<<<<
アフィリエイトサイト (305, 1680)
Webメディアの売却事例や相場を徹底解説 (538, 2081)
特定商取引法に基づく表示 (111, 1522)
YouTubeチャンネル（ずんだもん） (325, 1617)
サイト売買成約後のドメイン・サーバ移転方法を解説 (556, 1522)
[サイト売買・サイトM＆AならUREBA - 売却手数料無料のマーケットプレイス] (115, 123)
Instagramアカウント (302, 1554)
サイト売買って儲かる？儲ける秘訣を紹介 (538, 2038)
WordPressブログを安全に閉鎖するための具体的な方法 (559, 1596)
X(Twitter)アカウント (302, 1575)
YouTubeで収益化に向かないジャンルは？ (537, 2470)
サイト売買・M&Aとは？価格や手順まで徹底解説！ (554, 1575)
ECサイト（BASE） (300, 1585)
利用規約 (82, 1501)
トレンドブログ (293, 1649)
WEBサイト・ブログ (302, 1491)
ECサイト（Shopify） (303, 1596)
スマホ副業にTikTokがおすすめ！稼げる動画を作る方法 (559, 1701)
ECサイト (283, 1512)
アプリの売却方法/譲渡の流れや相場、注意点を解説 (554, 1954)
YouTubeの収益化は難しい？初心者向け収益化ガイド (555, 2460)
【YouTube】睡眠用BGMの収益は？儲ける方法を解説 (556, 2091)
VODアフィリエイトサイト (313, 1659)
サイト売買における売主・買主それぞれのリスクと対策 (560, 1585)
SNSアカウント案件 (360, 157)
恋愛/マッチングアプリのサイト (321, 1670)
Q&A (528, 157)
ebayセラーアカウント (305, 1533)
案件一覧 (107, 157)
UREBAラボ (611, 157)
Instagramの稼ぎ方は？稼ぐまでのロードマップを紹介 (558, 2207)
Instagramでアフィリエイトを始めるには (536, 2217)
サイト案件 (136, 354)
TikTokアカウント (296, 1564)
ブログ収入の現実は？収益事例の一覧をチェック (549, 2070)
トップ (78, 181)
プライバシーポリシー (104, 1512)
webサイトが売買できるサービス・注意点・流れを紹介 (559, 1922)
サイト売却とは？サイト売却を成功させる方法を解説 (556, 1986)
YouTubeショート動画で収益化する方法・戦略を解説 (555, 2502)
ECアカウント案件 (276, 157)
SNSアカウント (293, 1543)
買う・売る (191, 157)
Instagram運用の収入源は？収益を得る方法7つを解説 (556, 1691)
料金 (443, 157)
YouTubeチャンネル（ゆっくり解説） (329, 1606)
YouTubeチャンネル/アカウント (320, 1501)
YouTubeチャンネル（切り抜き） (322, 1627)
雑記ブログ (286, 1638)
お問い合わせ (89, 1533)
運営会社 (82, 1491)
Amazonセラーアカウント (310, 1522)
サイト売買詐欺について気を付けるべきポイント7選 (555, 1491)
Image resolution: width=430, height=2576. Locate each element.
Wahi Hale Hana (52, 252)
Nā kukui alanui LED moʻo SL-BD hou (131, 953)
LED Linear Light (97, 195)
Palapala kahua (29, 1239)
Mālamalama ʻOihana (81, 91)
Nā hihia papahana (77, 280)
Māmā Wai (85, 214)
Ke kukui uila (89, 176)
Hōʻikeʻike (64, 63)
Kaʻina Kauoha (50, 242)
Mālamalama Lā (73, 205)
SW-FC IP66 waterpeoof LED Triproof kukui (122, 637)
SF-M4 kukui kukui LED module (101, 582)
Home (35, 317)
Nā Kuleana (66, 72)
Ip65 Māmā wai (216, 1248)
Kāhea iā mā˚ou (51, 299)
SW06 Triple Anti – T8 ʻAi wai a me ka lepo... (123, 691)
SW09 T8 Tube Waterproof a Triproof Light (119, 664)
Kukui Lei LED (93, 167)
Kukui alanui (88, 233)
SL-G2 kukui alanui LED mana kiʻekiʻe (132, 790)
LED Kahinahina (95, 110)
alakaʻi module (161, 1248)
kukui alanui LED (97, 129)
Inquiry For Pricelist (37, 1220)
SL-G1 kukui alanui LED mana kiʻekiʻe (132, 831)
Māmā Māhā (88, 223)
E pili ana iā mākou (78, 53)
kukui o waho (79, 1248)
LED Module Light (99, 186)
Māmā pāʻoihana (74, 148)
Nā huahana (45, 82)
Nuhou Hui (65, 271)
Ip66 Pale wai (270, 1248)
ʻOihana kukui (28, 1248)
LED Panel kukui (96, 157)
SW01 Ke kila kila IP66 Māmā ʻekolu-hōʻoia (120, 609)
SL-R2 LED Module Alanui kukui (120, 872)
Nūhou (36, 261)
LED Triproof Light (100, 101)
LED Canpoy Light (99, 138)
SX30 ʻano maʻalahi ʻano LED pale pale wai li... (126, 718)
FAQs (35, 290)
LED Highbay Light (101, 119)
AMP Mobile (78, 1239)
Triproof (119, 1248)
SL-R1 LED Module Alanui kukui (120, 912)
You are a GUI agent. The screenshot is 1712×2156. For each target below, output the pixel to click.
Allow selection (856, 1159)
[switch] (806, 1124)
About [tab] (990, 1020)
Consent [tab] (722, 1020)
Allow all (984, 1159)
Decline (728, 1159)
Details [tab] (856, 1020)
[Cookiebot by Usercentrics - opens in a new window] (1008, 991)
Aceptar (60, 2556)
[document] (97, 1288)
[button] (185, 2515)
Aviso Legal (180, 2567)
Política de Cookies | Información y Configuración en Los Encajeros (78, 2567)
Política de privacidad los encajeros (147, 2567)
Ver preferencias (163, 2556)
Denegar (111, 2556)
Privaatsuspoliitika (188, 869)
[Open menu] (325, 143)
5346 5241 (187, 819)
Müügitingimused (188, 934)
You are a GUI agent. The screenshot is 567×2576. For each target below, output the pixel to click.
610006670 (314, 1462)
>>>>
WHAT IS BEING ASKED: Among the lines above, find the one with "Nuhou Hui (65, 271)" and the one with "LED Canpoy Light (99, 138)". Quote both and everything between them, exactly.

WRITTEN ANSWER:
Nuhou Hui (65, 271)
Ip66 Pale wai (270, 1248)
ʻOihana kukui (28, 1248)
LED Panel kukui (96, 157)
SW01 Ke kila kila IP66 Māmā ʻekolu-hōʻoia (120, 609)
SL-R2 LED Module Alanui kukui (120, 872)
Nūhou (36, 261)
LED Triproof Light (100, 101)
LED Canpoy Light (99, 138)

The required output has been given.